The film shines as art. Every frame, every scene, and every shot has an underlying composition as consciously arrived at as any painting or sculpture. Writer/director Quentin Tarantino has an amazing eye for the essence of a scene. While there is no scene as stunningly beautiful as the confrontation between Uma Thurman and Lucy Liu in a tea garden in the snow, the scope of the filming is just as epic. Tarantino’s influences can be seen readily and represent a source of joy for the audience to discover. I particularly enjoyed their discovery, as I am a big fan of the spaghetti westerns and samurai flicks to which Tarantino obviously paid homage.
The dialogue is masterfully crafted. We really get the sense that these people who live in a completely different world speak as if they’re otherworldly. When Michael Madsen says “That woman deserves her revenge…and we deserve to die,” it makes perfect sense and establishes Madsen as an erstwhile assassin who is prepared to face the consequences of his actions. On the other hand, the line reads like something out of literature. What’s more, every line serves a purpose and furthers the plot or character development along.

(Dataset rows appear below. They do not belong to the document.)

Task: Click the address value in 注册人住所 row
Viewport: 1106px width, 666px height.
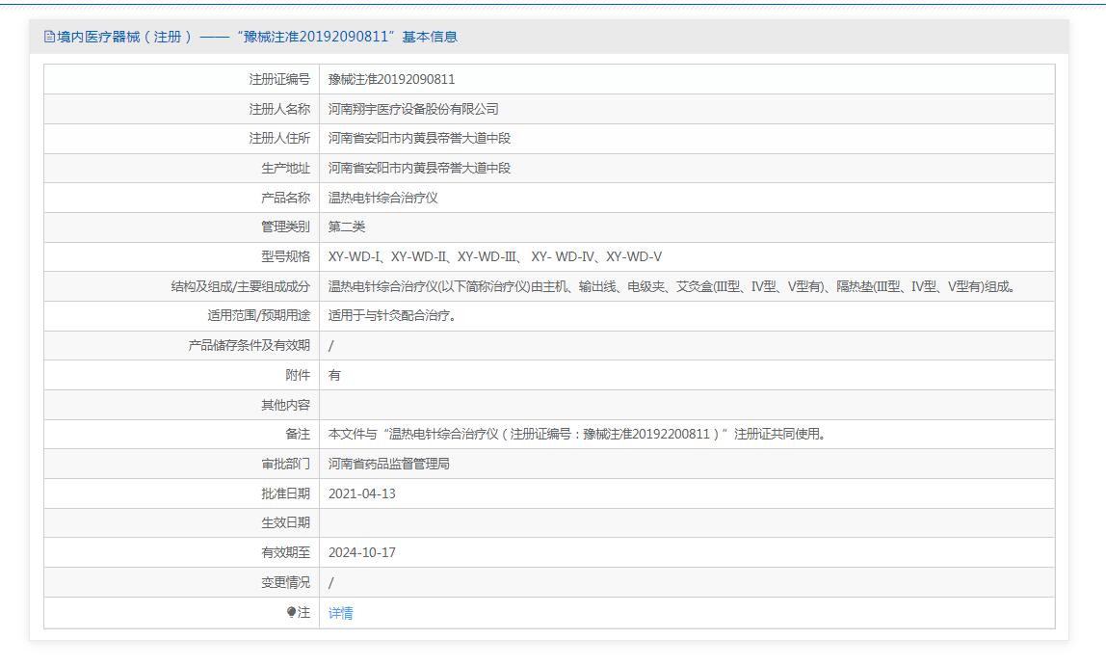Action: coord(419,138)
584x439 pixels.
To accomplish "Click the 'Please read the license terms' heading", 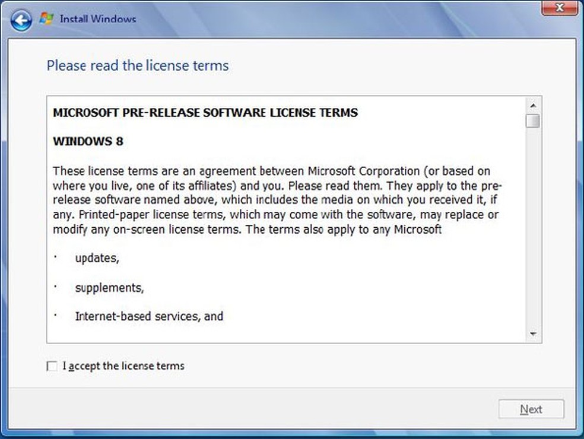I will point(137,66).
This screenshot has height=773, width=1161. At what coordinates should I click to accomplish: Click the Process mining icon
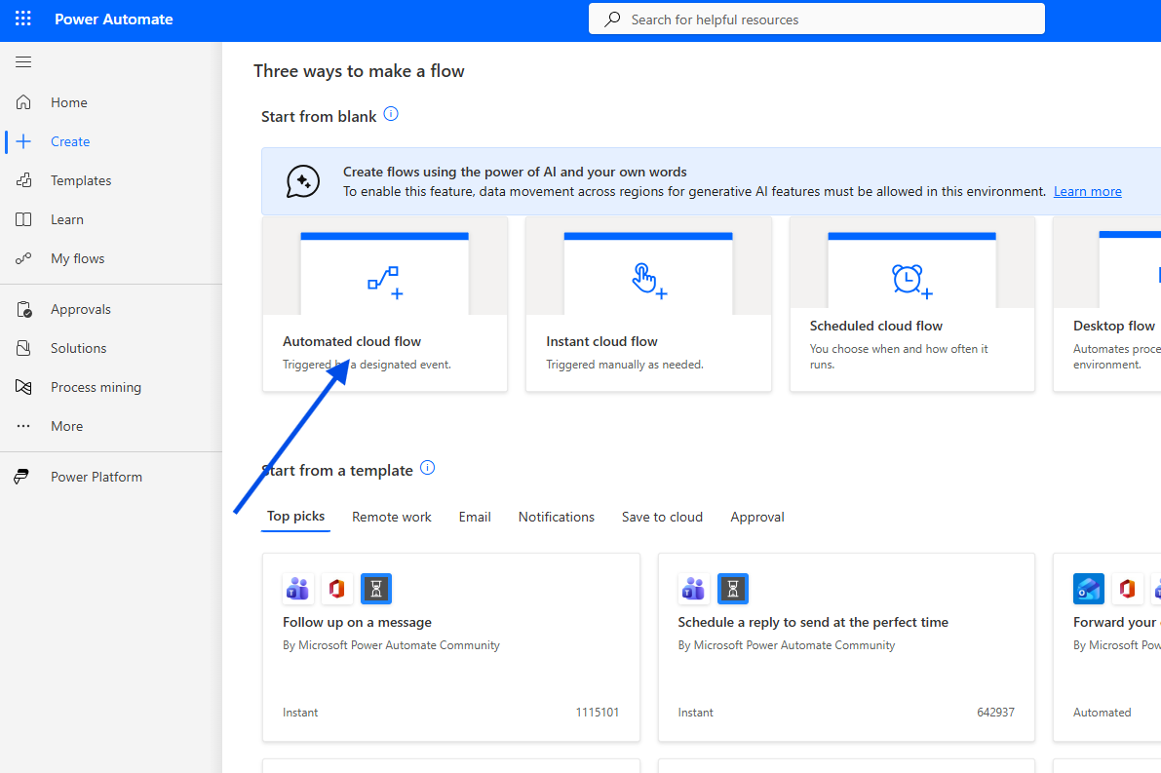tap(23, 387)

That character development represents the best part of this movie, like action and visual composition defined the first. It is primarily advanced through flashbacks showing the relationship between Thurman and Carradine, the training of Thurman, or the agony of Thurman trying to extricate herself from her life. By the end, we can see why the Bride does what she does and we can cheer her on. We also come to understand her single-mindedness.
This single-mindedness is the most inspiring part of the movies. Normal people are very often out of focus, drifting through their days avoiding the mental effort required in life. Thurman’s Bride possesses a laser-like focus in her quest to exact revenge. In the end, she encounters a temptation to abandon her goal. I found myself expecting her to throw in the towel—a convention well-established in the movies that would have represented a serious character breach. When Tarantino had her shake it off without even deigning to mention the temptation, it made perfect sense and yet it represented a bold, wonderful move.

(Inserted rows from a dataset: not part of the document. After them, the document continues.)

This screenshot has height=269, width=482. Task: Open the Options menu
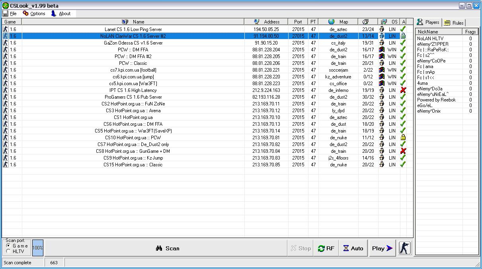tap(34, 14)
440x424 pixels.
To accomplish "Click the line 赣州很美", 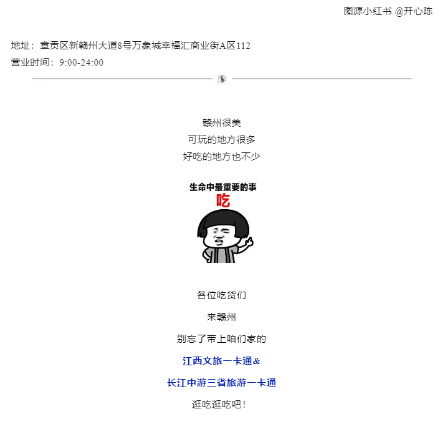I will coord(221,123).
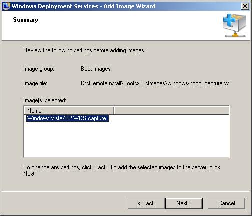
Task: Click the Image(s) selected label
Action: [45, 100]
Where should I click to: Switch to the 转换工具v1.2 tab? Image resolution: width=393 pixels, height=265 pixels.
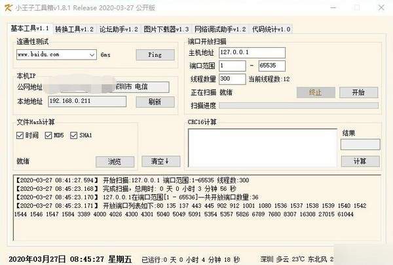tap(74, 30)
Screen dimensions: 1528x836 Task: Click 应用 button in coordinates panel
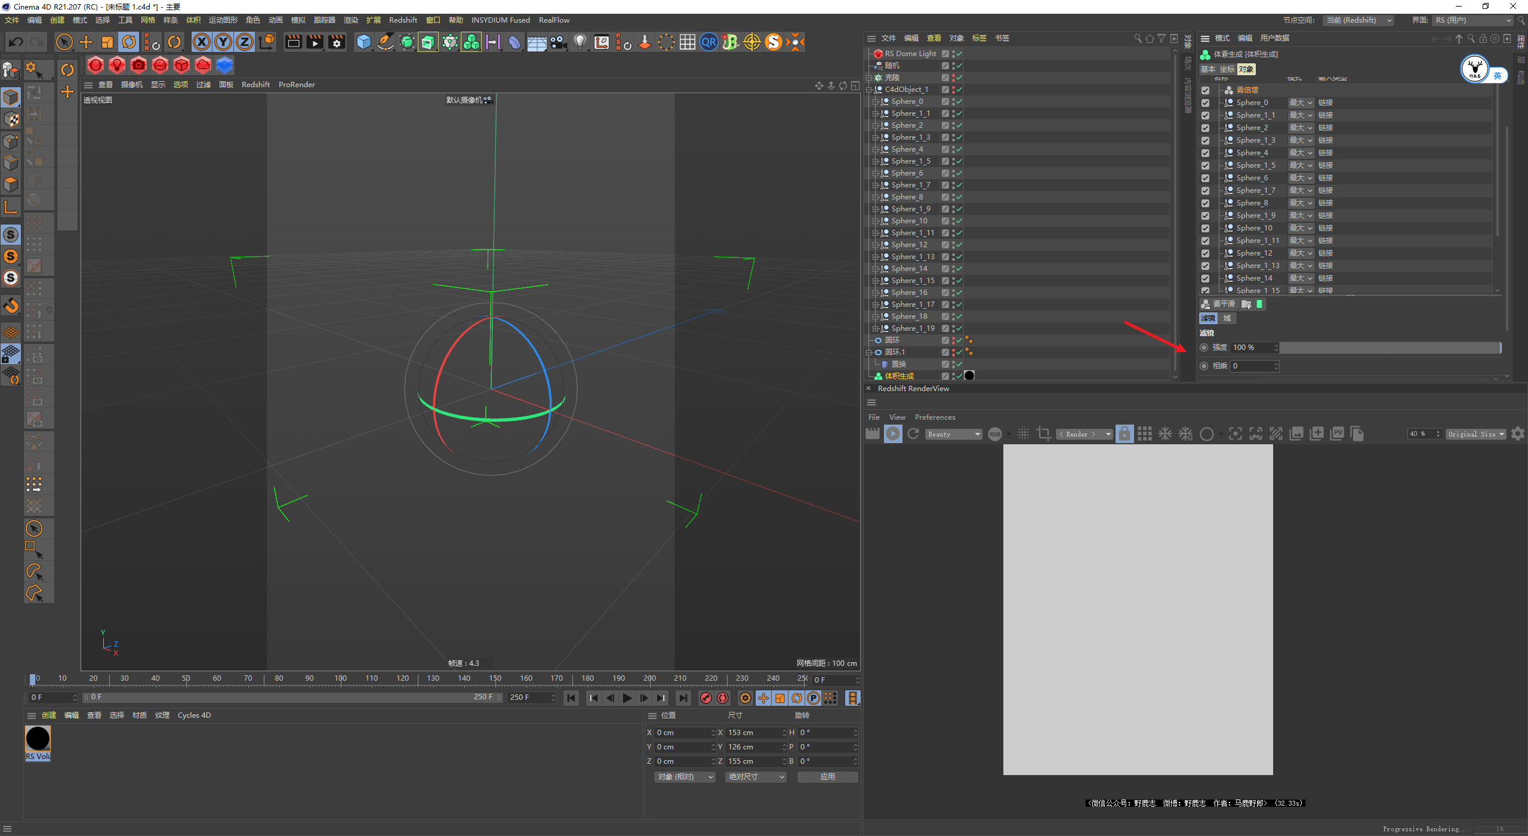[827, 777]
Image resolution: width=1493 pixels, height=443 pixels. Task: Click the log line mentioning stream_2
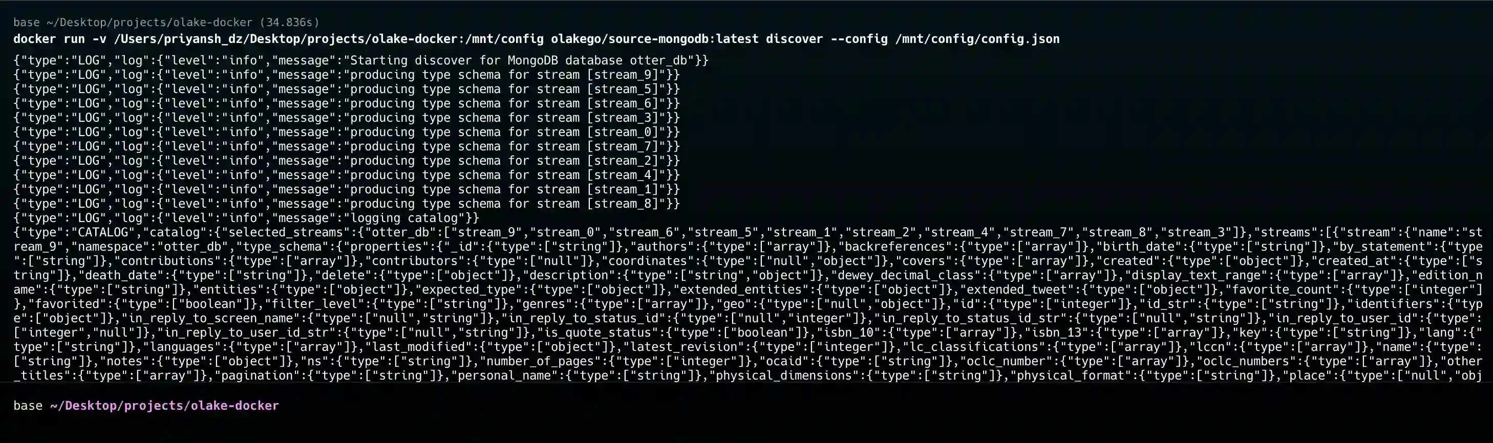coord(347,161)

Many have questioned the appropriateness of revenge as a theme for a movie. I think revenge is an entirely justifiable pursuit given the proper context. Being shot and then put into a coma at your wedding ceremony by your former colleagues and subsequently losing the unborn child you were carrying would qualify as a fitting context. The fact that she was an assassin is troubling, but she was a repentant one. She did not deserve what happened to her and rightfully sought justice.

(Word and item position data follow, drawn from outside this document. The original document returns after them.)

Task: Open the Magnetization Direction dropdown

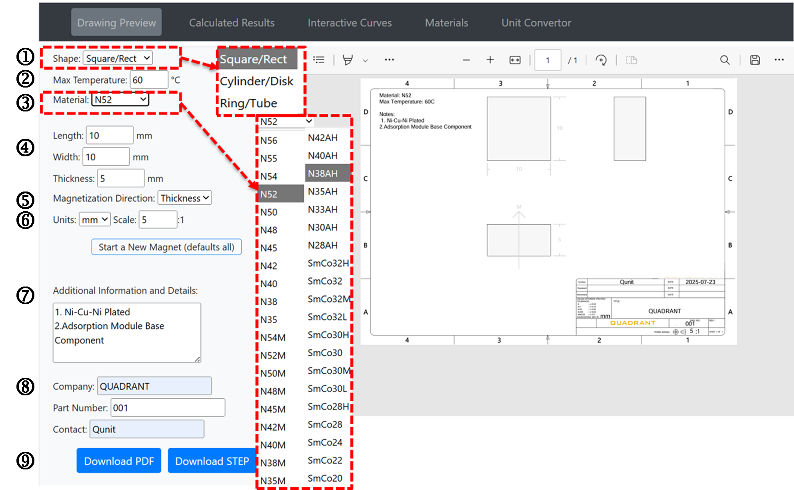Action: (x=184, y=198)
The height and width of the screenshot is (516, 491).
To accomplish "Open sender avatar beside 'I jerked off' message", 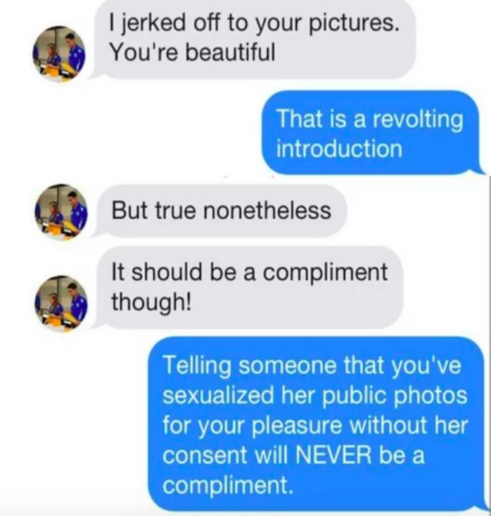I will [x=59, y=53].
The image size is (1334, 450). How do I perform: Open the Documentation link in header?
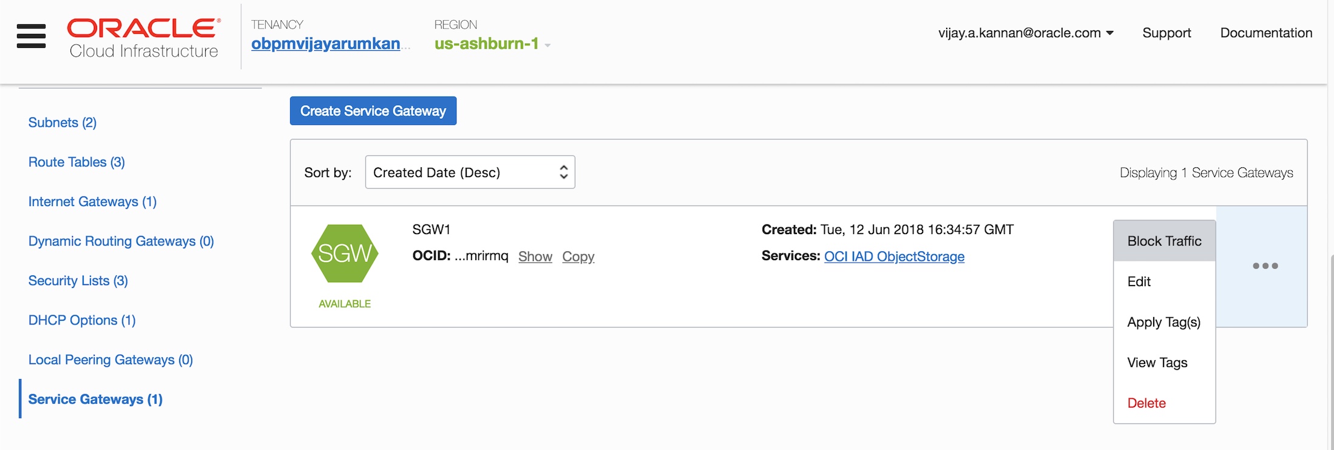click(1266, 33)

To be perfectly fair, there is an significant amount of gore, profanity, and violence in these movies. They are appropriate given the genre, the characters, and the plot. Unfortunately, they delay the day that I might share these great movies with my daughters by many, many years. Adults should not have too great a task overlooking the graphic nature of the film so long as they remember that the assassin’s life is gritty and rife with violence.